··· TEXT PASSAGE ···

I figured I would go home and commiserate with Andy over our mutual defeat. The disappointed father comforting the disappointed son.
Andy had come and gone. "Without a bird," my wife reported. My spirits lightened a bit.
Poor Andy. Well, when he gets home from work we'll share our stories of woodland wipeout.
I was home, moodily munching dry toast, when Andy appeared like the Angel of Good Tidings:
"What are you doing home?" I asked, thinking he should be at work earning an honest living. He merely smiled and beckoned me to follow. I knew instantly that I was one behind in the turkey harvest.
He told me about his hunt, which took place ten miles north of me. It was somewhat different than mine.
Early in the morning, Andy had slipped through our home woods to the far northeast corner, where there is a cedar glade. He set his decoys and settled in beneath the spreading limbs of an old cedar. It was a perfect hide--concealed, yet open enough for a wide field of fire.
Andy said he'd spotted a big-bodied bird well out in the pasture early and called. The bird wasn't interested and remained where he was, pecking and feeding, before wandering off down the hill. Andy stayed with it until 8:30, when he decided it wasn't going to happen. (We Vances recognize futility quickly.)

··· DATA ROWS ···

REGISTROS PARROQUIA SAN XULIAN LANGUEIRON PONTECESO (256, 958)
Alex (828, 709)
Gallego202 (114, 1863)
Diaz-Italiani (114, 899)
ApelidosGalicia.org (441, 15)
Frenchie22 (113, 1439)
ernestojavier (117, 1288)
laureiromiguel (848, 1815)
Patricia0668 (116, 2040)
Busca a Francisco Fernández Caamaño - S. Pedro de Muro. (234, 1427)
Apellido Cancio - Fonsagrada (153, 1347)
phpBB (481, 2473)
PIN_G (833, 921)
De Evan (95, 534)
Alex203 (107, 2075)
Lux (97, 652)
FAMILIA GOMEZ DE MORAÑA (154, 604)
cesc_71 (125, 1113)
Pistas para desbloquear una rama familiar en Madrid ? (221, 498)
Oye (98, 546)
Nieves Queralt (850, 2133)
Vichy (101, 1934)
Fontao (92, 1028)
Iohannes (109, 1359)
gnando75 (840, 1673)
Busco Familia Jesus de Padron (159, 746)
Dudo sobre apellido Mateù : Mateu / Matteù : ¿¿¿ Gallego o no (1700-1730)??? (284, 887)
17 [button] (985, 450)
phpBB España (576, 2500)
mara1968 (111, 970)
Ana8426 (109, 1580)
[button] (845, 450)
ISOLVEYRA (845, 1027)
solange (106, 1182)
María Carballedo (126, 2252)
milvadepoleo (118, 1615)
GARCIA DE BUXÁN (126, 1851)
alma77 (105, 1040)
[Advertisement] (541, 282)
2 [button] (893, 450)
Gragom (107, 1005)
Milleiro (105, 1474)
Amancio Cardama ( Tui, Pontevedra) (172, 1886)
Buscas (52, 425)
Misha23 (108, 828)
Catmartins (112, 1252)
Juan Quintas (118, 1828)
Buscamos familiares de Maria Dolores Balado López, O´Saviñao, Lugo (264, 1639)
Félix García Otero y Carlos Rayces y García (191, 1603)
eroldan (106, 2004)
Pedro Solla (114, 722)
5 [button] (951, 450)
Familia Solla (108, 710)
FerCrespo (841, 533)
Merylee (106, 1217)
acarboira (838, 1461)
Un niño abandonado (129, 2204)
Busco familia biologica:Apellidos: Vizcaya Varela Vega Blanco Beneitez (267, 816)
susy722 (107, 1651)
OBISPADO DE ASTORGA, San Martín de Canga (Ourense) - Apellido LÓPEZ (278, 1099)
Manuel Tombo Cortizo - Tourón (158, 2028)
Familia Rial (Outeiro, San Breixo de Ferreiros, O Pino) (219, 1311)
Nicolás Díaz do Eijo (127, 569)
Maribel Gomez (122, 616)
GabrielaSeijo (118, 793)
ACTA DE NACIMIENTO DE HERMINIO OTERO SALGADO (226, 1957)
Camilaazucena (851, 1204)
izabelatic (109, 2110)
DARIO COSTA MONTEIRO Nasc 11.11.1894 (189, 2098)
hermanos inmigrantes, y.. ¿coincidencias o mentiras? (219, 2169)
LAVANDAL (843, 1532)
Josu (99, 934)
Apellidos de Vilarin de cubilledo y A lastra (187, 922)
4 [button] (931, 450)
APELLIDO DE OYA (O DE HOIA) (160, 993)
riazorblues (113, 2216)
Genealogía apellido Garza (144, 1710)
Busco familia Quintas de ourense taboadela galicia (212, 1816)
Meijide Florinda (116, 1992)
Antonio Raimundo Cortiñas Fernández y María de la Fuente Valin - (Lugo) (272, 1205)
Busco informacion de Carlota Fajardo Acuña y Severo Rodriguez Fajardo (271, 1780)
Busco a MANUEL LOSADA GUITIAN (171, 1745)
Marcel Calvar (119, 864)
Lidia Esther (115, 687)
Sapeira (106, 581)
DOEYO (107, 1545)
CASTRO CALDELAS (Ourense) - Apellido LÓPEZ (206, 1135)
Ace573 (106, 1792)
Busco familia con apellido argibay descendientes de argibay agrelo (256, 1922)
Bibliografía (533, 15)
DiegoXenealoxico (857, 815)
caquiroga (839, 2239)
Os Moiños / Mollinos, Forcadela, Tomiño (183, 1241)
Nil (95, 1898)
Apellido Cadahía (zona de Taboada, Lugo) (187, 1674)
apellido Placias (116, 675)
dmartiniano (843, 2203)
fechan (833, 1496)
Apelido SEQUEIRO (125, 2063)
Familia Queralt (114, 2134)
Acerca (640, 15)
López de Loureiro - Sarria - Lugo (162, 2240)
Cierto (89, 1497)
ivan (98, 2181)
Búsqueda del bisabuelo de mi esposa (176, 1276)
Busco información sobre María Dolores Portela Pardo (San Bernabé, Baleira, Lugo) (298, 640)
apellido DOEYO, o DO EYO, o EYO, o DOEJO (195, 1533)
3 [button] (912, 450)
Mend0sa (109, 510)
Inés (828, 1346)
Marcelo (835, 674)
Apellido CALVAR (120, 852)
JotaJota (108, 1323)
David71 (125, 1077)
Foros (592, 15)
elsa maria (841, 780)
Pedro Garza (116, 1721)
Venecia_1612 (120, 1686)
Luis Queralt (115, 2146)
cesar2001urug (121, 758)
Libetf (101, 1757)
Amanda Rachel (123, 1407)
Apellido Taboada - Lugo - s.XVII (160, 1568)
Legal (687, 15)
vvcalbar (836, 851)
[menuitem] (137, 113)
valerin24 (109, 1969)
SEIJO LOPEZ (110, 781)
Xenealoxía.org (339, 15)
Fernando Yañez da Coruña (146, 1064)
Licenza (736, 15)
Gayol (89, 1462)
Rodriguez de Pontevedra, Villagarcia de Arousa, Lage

···

## [EXERCISE REQUIREMENTS]
• a. Set down everything in the turkey hunting story from "Early in the" down to "field of fire.", word for word.
• b. Rewrite the paragraph of the turkey hunting story that begins "Early in the morning, Andy had slipped" as a short list that keeps its main facts.
• c. Sum up the turkey hunting story in two sentences.

## [ANSWERS IN ORDER]
• a.
Early in the morning, Andy had slipped through our home woods to the far northeast corner, where there is a cedar glade. He set his decoys and settled in beneath the spreading limbs of an old cedar. It was a perfect hide--concealed, yet open enough for a wide field of fire.

• b.
- Early in the morning, Andy went through the home woods to a cedar glade in the far northeast corner.
- He set his decoys and settled in beneath an old cedar.
- The spot was a perfect hide: concealed, yet open enough for a wide field of fire.

• c. The narrator came home expecting to commiserate with Andy over a shared failure, but Andy showed up smiling and beckoned the narrator to follow, and the narrator knew at once they were one behind in the turkey harvest. Andy had hunted ten miles north from a cedar glade, where a big-bodied bird he called early in the morning showed no interest and wandered off, and he stayed with it until 8:30.